◆ Your objective
Output only the lines that run from the line holding "The width and" to the end of the entries, both ends included, and skip the pictures.
[Supplied material — start]
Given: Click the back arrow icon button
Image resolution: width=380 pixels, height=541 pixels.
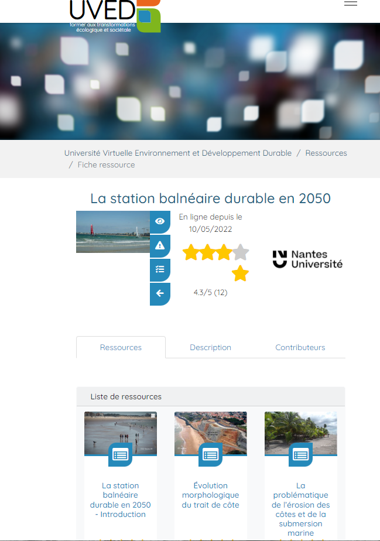Looking at the screenshot, I should coord(160,293).
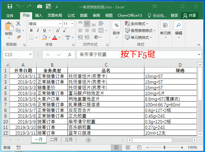Click the Increase Indent icon

(87, 37)
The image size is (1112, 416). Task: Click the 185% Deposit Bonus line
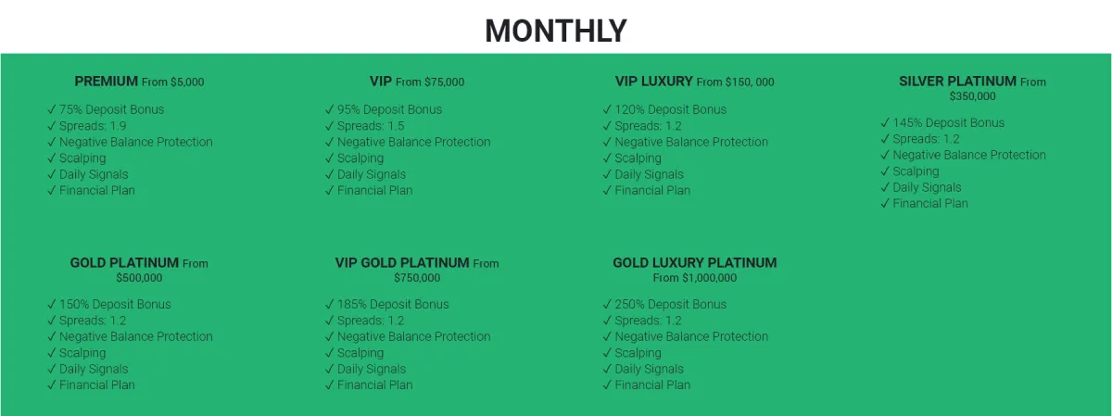click(x=386, y=304)
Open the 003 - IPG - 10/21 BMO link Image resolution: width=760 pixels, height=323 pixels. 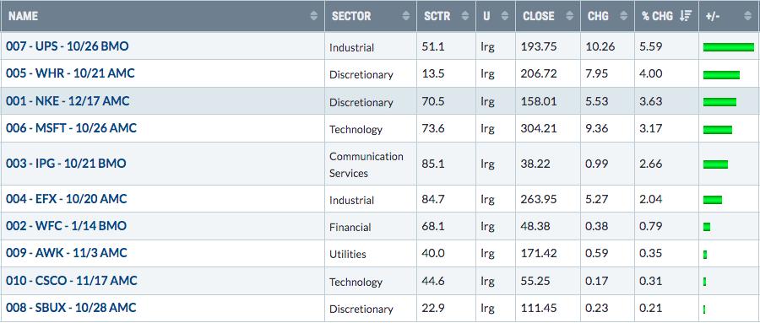pos(66,164)
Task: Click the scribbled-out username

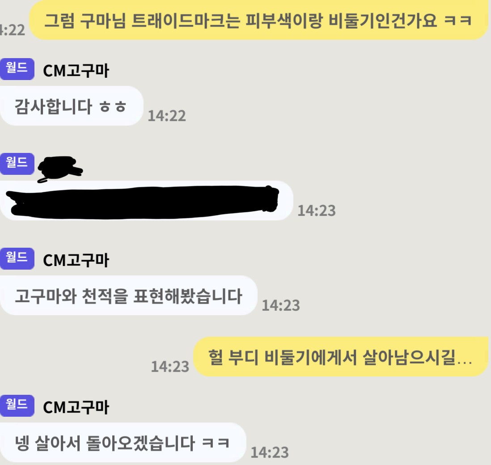Action: pyautogui.click(x=60, y=169)
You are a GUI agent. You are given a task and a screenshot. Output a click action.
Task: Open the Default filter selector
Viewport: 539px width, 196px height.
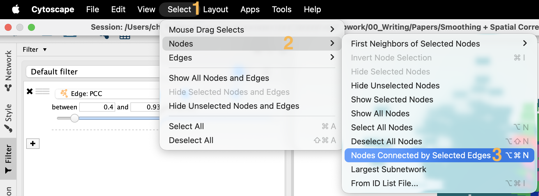(93, 72)
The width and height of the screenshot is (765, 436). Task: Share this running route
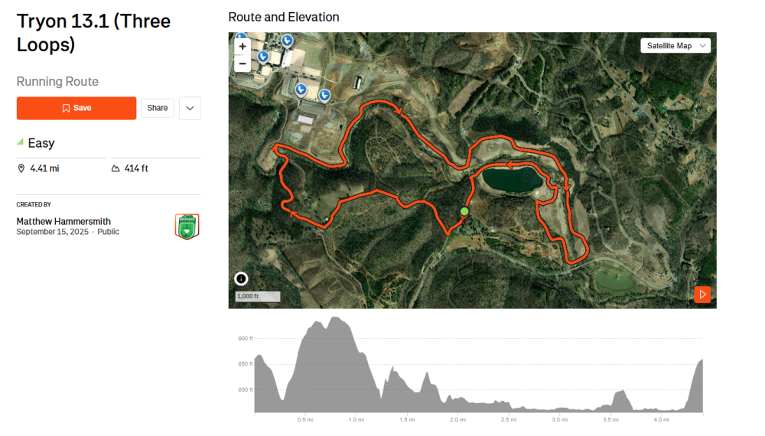click(x=158, y=109)
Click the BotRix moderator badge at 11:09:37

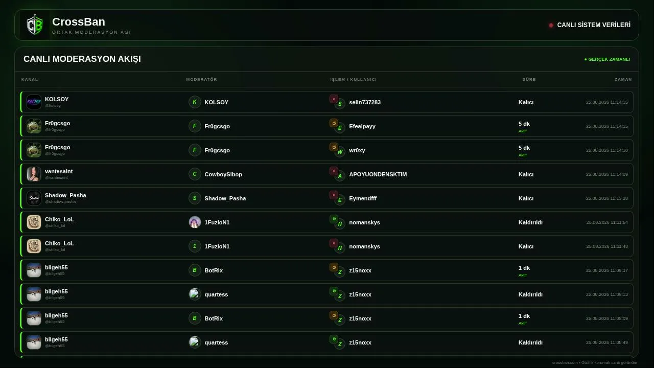click(x=195, y=270)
[Supplied material — finish]
◆ Task solution
The width and height of the screenshot is (765, 436). Task: Share this running route
click(x=158, y=109)
Click the BotRix moderator badge at 11:09:37

click(x=195, y=270)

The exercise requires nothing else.